A demand by a senior police officer in western Ukraine for a list of the names, addresses and phone numbers of local Jewish community members has been roundly condemned by Jewish leaders as reminiscent of the Nazi occupation of the former Soviet republic.
The demand — from the Department of Strategic Investigations of the Ukrainian national police, which combats organized crime — was received by Yakov Zalischiker, the head of the Jewish community in the city of Kolomyia, on Feb. 11. As quoted on Monday by local news outlet Kolomyia Today, Zalischker explained that he had initially interpreted the letter as a prank, as most of the members of his community were elderly.
The letter was eventually revealed over the weekend by Eduard Dolinksy, head of the Ukrainian Jewish Committee, who published it on his Facebook page.
Signed by Mykhailo Bank, a senior police official in the Ivano-Frankivsk region of Ukraine, the letter demanded a copy of the community’s charter, together with “a list of community members with addresses and mobile phones” and “a list of Jewish students in universities of Kolomyia and Ivano-Frankivsk.”
Bank explained that he required the information because his department was “engaged in the fight against transnational and ethnic organized groups and criminal organizations.”
A response from the community dated Feb. 25 informed Bank that its charter was available in the state registry, adding a reminder that “religious communities are separate from the state” and pointing out that “personal data of community members can be provided only in the case of registered criminal cases.”
Dolinsky condemned the police letter as echoing the roundup of Ukrainian Jews by the Nazis and local collaborators following the German military invasion of June 1941.
“Interestingly, in 1941, the Nazis and the Ukrainian auxiliary police also demanded a list of all Jews,” Dolinsky wrote.
One Ukrainian parliamentarian announced on Monday that he would seek a investigation into Bank’s letter, charging that the Ukrainian police demand was itself a “violation of the law.”
The parliamentarian, Igor Fris, told the local WestNews agency that he had also spoken with Volodymyr Holubosh — the regional head of Ukraine’s Interior Ministry — who “apologized on behalf of the leadership and staff to the entire Jewish community for the situation.”
While acknowledging Holubosh’s apology, Fris asserted that the police letter had been dangerously inflammatory.
“I believe that the leadership of the Ministry of Internal Affairs should evaluate the actions of its subordinates, which not only tarnish police uniforms, but also inflame ethnic conflict where it has never been in modern Ukraine,” he was quoted as saying.
Another parliamentarian urged the immediate dismissal of Bank from the Ukrainian police force.

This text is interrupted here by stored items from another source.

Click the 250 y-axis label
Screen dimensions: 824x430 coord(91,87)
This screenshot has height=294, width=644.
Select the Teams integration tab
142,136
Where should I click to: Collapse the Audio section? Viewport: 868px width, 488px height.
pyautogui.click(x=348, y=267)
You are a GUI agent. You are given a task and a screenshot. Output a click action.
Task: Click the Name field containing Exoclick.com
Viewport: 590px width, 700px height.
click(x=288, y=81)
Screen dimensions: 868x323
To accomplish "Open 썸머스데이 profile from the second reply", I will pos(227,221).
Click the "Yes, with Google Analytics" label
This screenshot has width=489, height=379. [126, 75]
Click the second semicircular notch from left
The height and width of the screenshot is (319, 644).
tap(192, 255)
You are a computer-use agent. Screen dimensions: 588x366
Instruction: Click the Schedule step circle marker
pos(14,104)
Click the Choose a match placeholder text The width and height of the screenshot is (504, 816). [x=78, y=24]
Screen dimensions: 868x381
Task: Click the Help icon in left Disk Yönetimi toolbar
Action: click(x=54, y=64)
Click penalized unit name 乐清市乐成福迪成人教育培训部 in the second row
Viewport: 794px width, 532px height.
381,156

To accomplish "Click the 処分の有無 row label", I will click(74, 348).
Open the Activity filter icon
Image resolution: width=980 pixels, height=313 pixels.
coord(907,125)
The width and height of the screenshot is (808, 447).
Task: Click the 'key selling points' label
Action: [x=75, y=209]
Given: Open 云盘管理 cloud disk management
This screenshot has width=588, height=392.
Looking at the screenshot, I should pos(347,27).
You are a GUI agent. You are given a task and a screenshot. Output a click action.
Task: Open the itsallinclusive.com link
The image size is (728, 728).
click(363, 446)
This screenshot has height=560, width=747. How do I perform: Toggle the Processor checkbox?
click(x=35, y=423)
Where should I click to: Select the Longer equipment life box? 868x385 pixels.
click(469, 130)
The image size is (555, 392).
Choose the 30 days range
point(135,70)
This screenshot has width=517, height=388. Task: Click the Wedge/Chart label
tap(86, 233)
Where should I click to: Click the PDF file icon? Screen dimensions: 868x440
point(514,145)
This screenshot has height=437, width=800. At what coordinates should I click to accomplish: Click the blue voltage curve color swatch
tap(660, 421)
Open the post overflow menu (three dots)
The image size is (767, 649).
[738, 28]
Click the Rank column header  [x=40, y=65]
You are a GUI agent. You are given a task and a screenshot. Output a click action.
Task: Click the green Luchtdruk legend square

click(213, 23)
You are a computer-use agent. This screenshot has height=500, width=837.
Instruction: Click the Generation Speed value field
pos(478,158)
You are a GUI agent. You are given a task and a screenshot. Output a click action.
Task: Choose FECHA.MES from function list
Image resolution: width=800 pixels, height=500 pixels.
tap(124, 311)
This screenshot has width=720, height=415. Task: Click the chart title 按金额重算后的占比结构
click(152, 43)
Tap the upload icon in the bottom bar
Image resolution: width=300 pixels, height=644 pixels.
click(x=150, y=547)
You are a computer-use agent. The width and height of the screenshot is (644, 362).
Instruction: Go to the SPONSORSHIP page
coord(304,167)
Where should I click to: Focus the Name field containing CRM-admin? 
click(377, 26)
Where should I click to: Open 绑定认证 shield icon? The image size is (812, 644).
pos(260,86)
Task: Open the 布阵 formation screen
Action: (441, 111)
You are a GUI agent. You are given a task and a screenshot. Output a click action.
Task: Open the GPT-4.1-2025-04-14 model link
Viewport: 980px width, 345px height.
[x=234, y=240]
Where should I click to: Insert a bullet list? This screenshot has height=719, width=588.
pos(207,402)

“A policeman who decides to conduct a census of the Jews of Ivano-Frankivsk must and will be fired,” Oleksander Dubinsky declared on his Facebook page.
The letter was also condemned by the Israeli ambassador in Kiev, Joel Lion.
Settled by Jews from the early part of the sixteenth century, the present size of the community in Kolomyia is less than 1,000. During World War II, most of the city’s Jews were deported to the Belzec concentration camp.
The region continues to be a flashpoint of concern regarding ultranationalist and far-right activism. Just last month, local Jews expressed outrage when a 95-year-old veteran of the “Halychyna” division of the Waffen SS was honored in the neighboring city of Kalush.
Vasyl Nakonechny was pictured giving a Nazi salute as he received the title of “Honorary Citizen of Kalush” at the ceremony on April 20.